Other Guidelines

Authentication is a critical part of any system, therefore you should always employ correct and safe practices. Below are some guidelines to make your authentication system more resilient:

• "Re-authenticate users prior to performing critical operations"

• "Use Multi-Factor Authentication for highly sensitive or high value transactional accounts". In Node.js there are packages that allow the easy implementation of two factor authentication. One of the most popular is called speakeasy.

  The following usage example is taken from the package's documentation:

  const speakeasy = require('speakeasy')
  
  // ...
  
  // token generation
  const secret = speakeasy.generateSecret()
  
  // the token the user entered - for demo purposes
  const userToken = "123123"
  
  // save the generated secret in base32 encoding.
  const base32secret = secret.base32;
  
  // use verify() to check the token against the secret
  const verified = speakeasy.totp.verify({
    secret: base32secret,
    encoding: 'base32',
    token: userToken
  });
  
  if (verified == true) {
    // token matches
  }
  

  Additional tokens are available, such as time-based tokens. Other encodings are available, including - ASCII or hex. The complete documentation and package information can be found here.

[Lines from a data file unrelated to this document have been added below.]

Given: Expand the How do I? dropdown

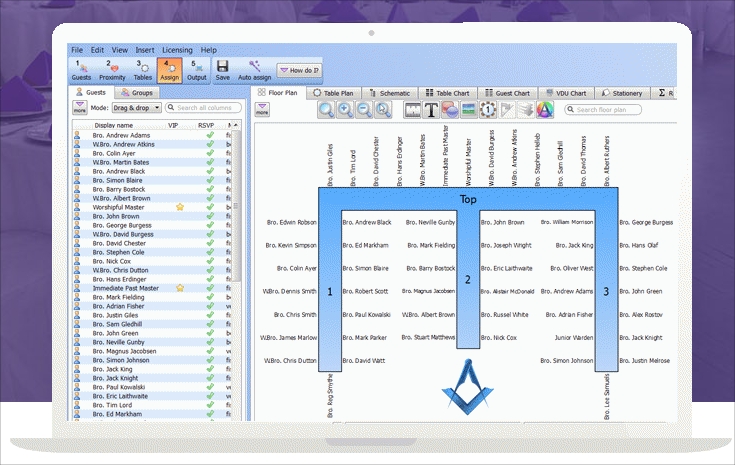Looking at the screenshot, I should 300,71.
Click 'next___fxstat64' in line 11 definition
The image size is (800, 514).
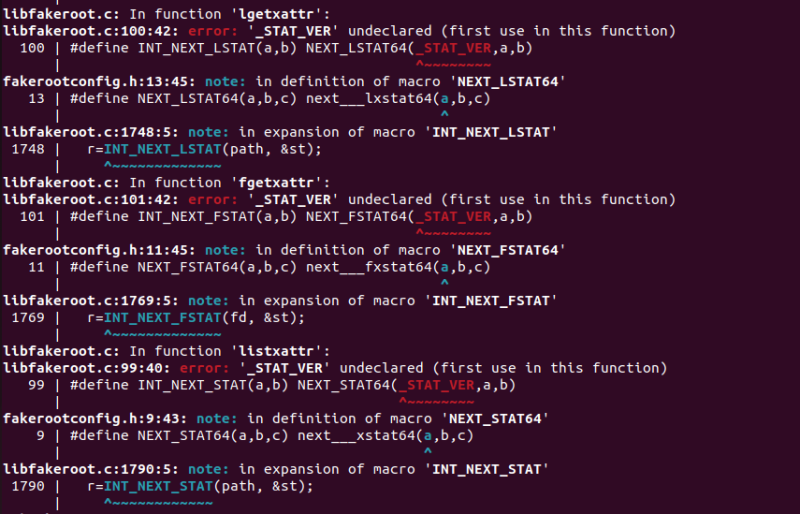(x=369, y=267)
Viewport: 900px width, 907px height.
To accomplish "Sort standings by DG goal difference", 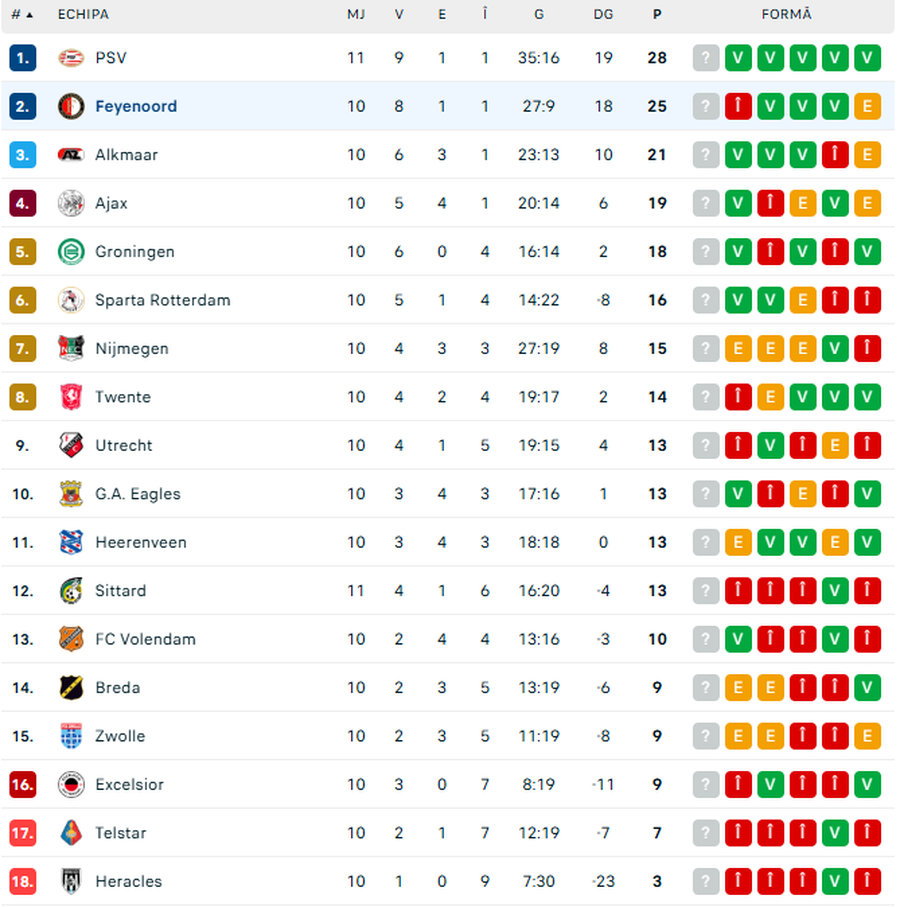I will coord(603,15).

• "Implement monitoring to identify attacks against multiple user accounts, utilizing the same password. This attack pattern is used to bypass standard lockouts, when user IDs can be harvested or guessed". As is characteristic of Node.js, there are packages available to allow rate limiting if a brute-force attack pattern is detected. An example of this is the express-brute package for express. It allows request slowdown (after 5 failed logins), as well as setting a daily maximum login attempt number (1000).

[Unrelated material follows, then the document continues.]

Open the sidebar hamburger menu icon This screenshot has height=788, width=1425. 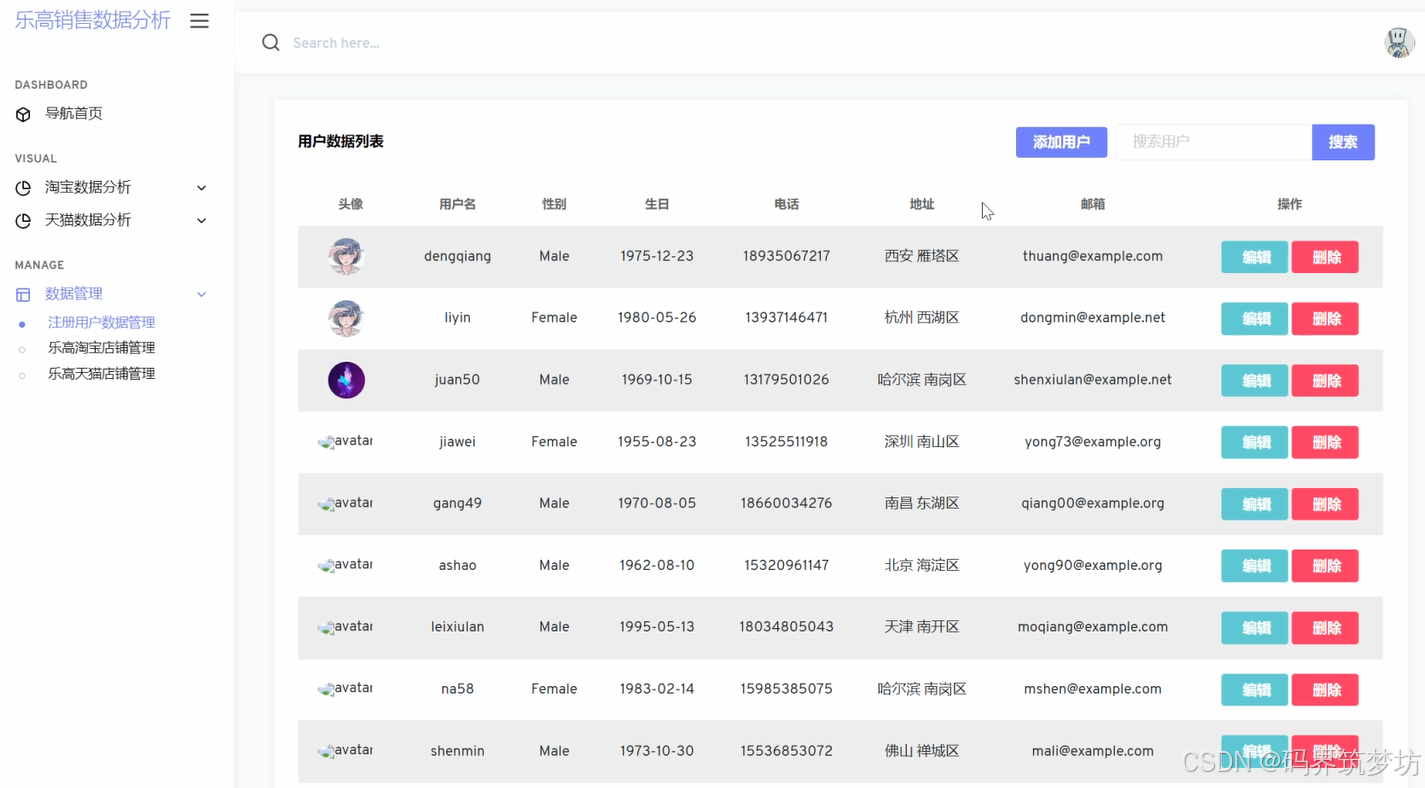(199, 20)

  A simple example taken from the documentation:

  const ExpressBrute = require('express-brute');
  
  // stores state locally, DO NOT use this in production
  const store = new ExpressBrute.MemoryStore();
  
  const bruteforce = new ExpressBrute(store);
  
  app.post('/auth',
    bruteforce.prevent, // error 429 if we hit this route too often
    (req, res, next) => {
      res.send('Success!');
    }
  );
  

  To see all supported features, please see the documentation available here. It's also important to log all of these requests, not only to depend on an external package to limit the login request number. For more information about logging, please see the [Error Handling and Logging][3] section.

• "Change all vendor-supplied default passwords and user IDs or disable the associated accounts".

• "Enforce account disabling after an established number of invalid login attempts (e.g., five attempts is common). The account must be disabled for a period of time sufficient to discourage brute force guessing of credentials, but not so long as to allow for a denial-of-service attack to be performed"

  This is an additional protective measure against brute-force. If possible, use this combined with the express-brute (or the package chosen to deal with brute-force) to comply with good security practices.